A França não conseguiu apagar o incêndio grego

A vitória de François Hollande mudou completamente a atmosfera em Bruxelas. Mas face a instabilidade polícia da Grécia e a fragilidade do sistema financeiro da Espanha, ela pode ter chegado tarde demais para salvar o euro

A França não conseguiu apagar o incêndio grego
A França não conseguiu apagar o incêndio grego (Foto: CHARLES PLATIAU/REUTERS)

Roberta Namour – correspondente do 247 em Paris - A Europa não tem um minuto de trégua. Poucos dias depois da vitória de François Hollande, na França, que gerou um pequeno vislumbre de esperança, aqui estamos novamente confrontados com dois problemas subjacentes à crise. 

De um lado, o cenário se deve à fragilidade dos sistemas políticos, como vemos na Grécia, que se auto-destroem ao persistir em impor aos cidadãos uma austeridade sem fim e sem futuro, como se fossem responsáveis pela crise. Por outro, como evidenciado pela situação espanhola, há também a fragilidade de alguns ramos do sistema financeiro, resultado de uma década de excesso de liquidez e de má gestão.

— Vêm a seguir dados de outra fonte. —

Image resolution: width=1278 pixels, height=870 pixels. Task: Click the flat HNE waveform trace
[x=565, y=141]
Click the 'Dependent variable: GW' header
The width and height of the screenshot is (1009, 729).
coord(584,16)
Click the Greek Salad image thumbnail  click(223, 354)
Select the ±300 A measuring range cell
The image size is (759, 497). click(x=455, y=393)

A soma dos dois problemas tem piorado cada vez mais a situação dos países mais afetados. Na Grécia, a perspectiva de renegociação do resgate envolve a consideração de uma possível saída do Euro. Na Espanha, reformas e cortes no orçamento que são, neste momento, a única estratégia do governo. O problema é que essas medidas devem obrigatoriamente ser implementadas em um contexto de estabilidade financeira e de confiança externa.

Para manter a Grécia na área do euro, e assim evitar uma reação em cadeia na Espanha, os governos da zona do euro devem tomar medidas drásticas. Os mercados, no entanto, já não acreditam mais nas promessas feitas. Neste contexto pessimista, muitos dentro das instituições europeias começam a concordar que nem a Grécia nem a Alemanha poderão fazer mais esforços: do lado grego, estamos cansados de austeridade, e do lado alemão, estamos cansados de solidariedade.

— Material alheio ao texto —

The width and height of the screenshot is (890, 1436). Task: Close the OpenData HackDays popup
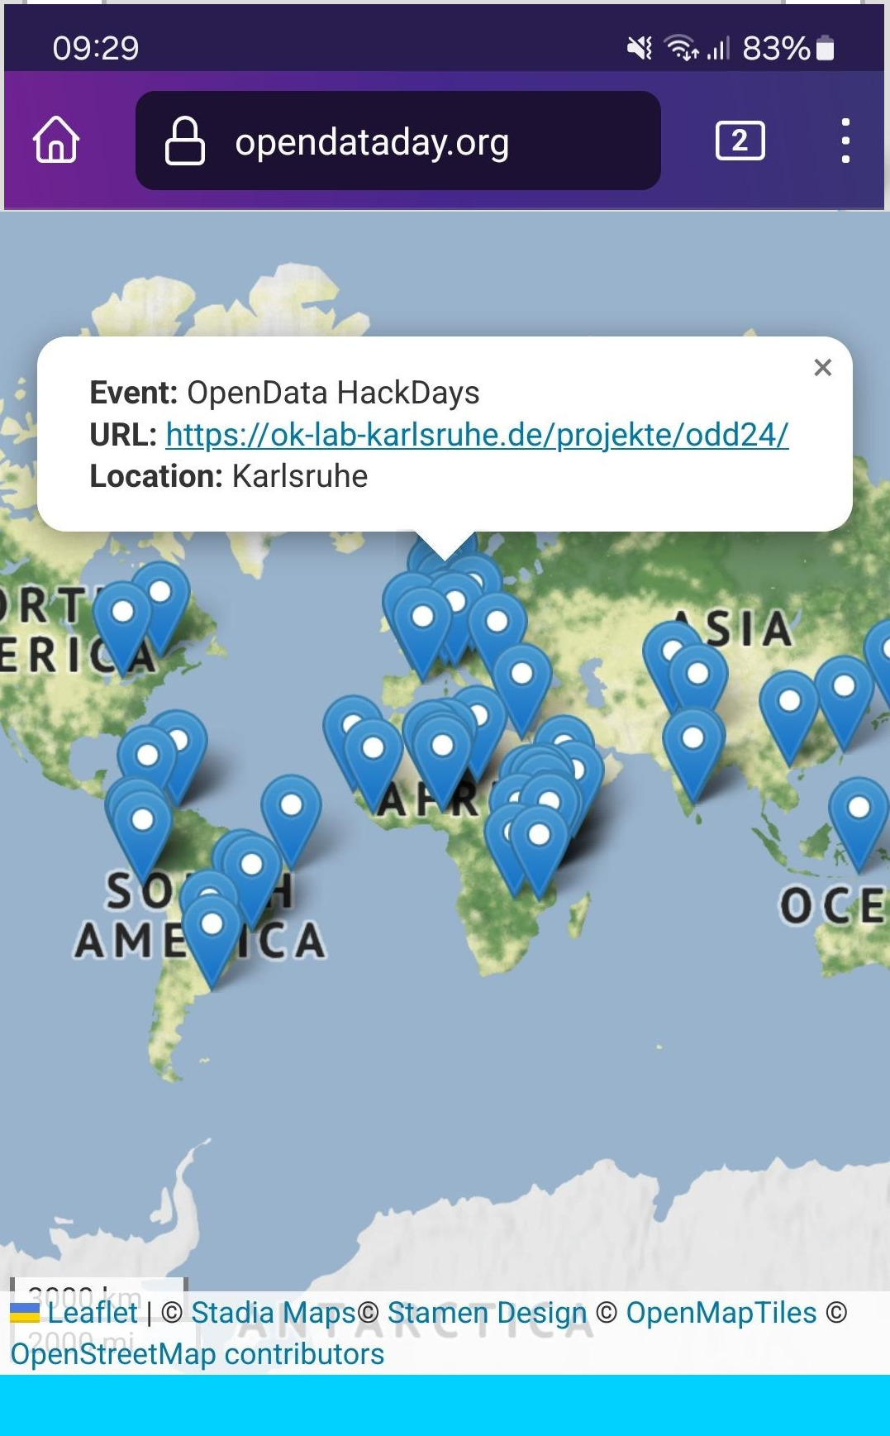click(x=822, y=368)
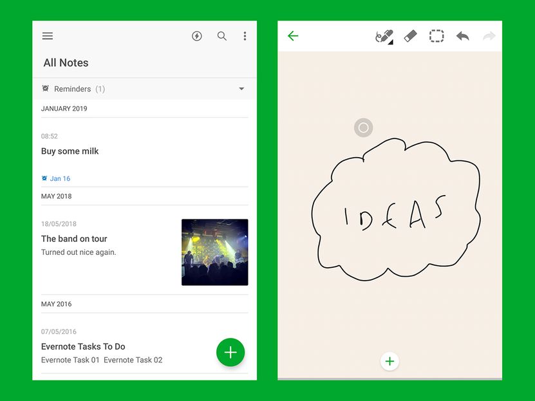Screen dimensions: 535x401
Task: Tap the green back arrow in sketch view
Action: click(x=293, y=36)
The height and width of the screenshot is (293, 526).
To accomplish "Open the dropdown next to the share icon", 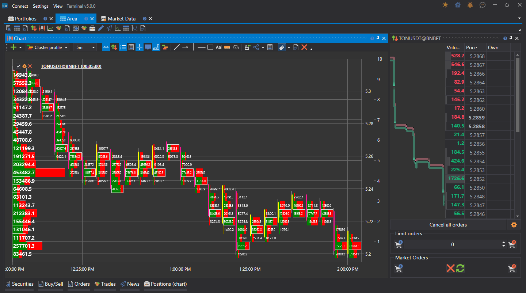I will pyautogui.click(x=263, y=47).
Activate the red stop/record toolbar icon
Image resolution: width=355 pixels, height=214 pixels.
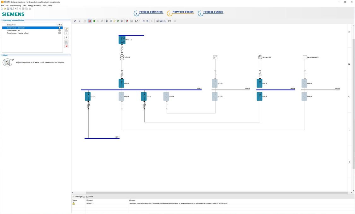point(90,21)

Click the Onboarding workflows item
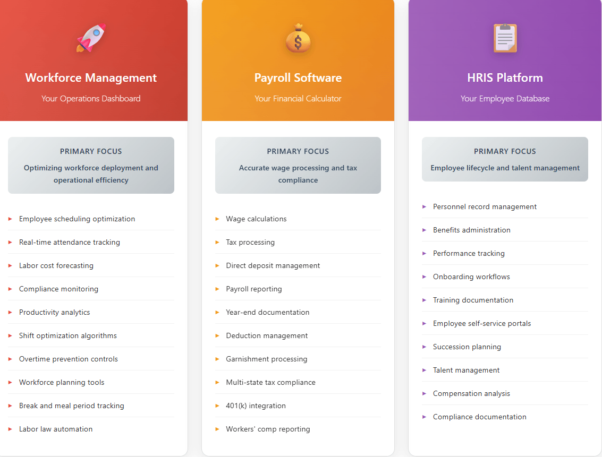coord(505,277)
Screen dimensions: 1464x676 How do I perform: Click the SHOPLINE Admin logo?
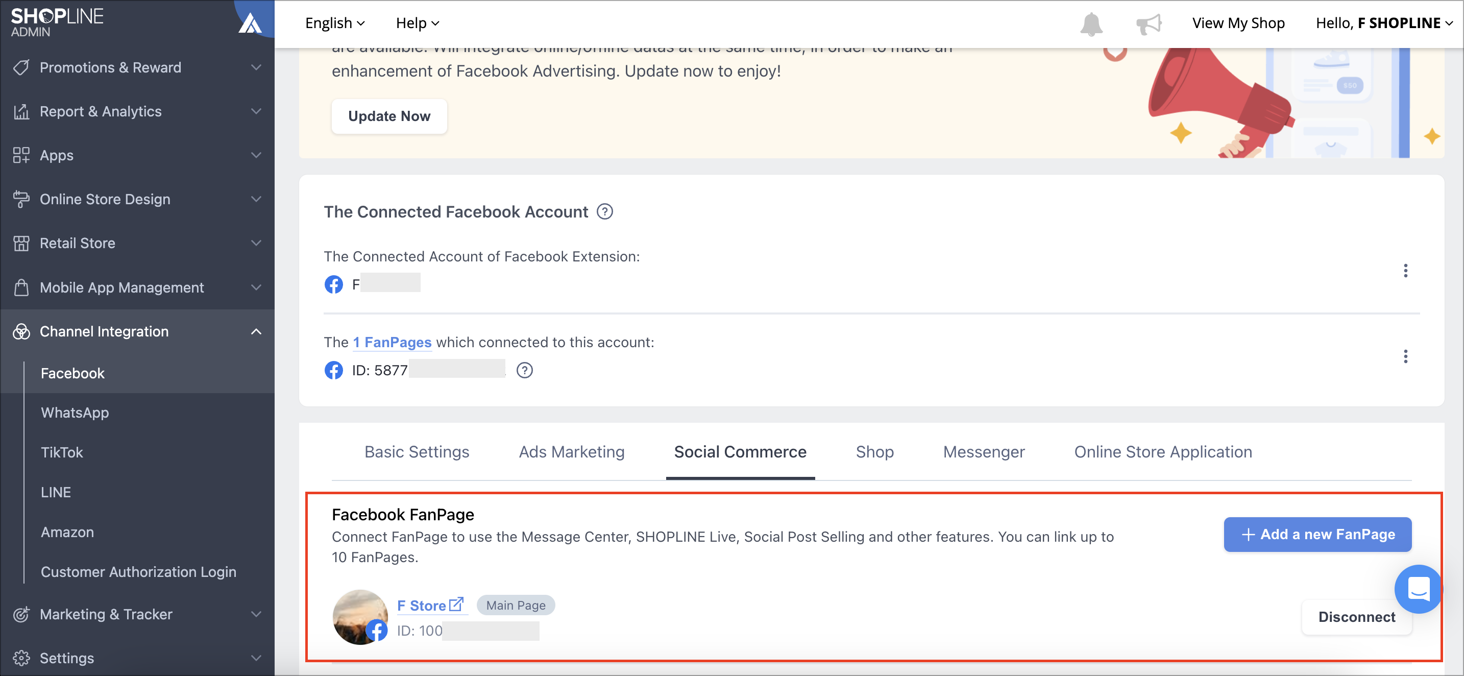click(x=57, y=23)
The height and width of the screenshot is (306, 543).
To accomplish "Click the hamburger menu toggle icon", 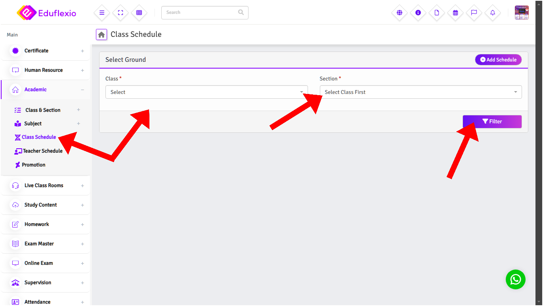I will 102,13.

Se a Grécia sair da zona do euro, será um desastre para os gregos. A condição de vida iria se deteriorar mais ainda, para não mencionar os partidos extremistas, que se tornariam ainda mais poderosos.  

As consequências também seriam geopolítica: num momento histórico em que a UE começa  a incorporar o oeste da Península Balcânica, especialmente a Croácia, a saída da Grécia da zona do euro iria abrir uma nova frente de desordem e falência. A deseuropeização da Grécia poderia também causar um impacto significativo em termos de segurança,  através de um crescimento do nacionalismo e de tensões com a Turquia e a Macedônia.

Apesar do otimismo criado pela vitória da Hollande e que mudou completamente a atmosfera em Bruxelas, a situação da Grécia levanta um dúvida terrível: e se o novo presidente francês tivesse chegado tarde demais?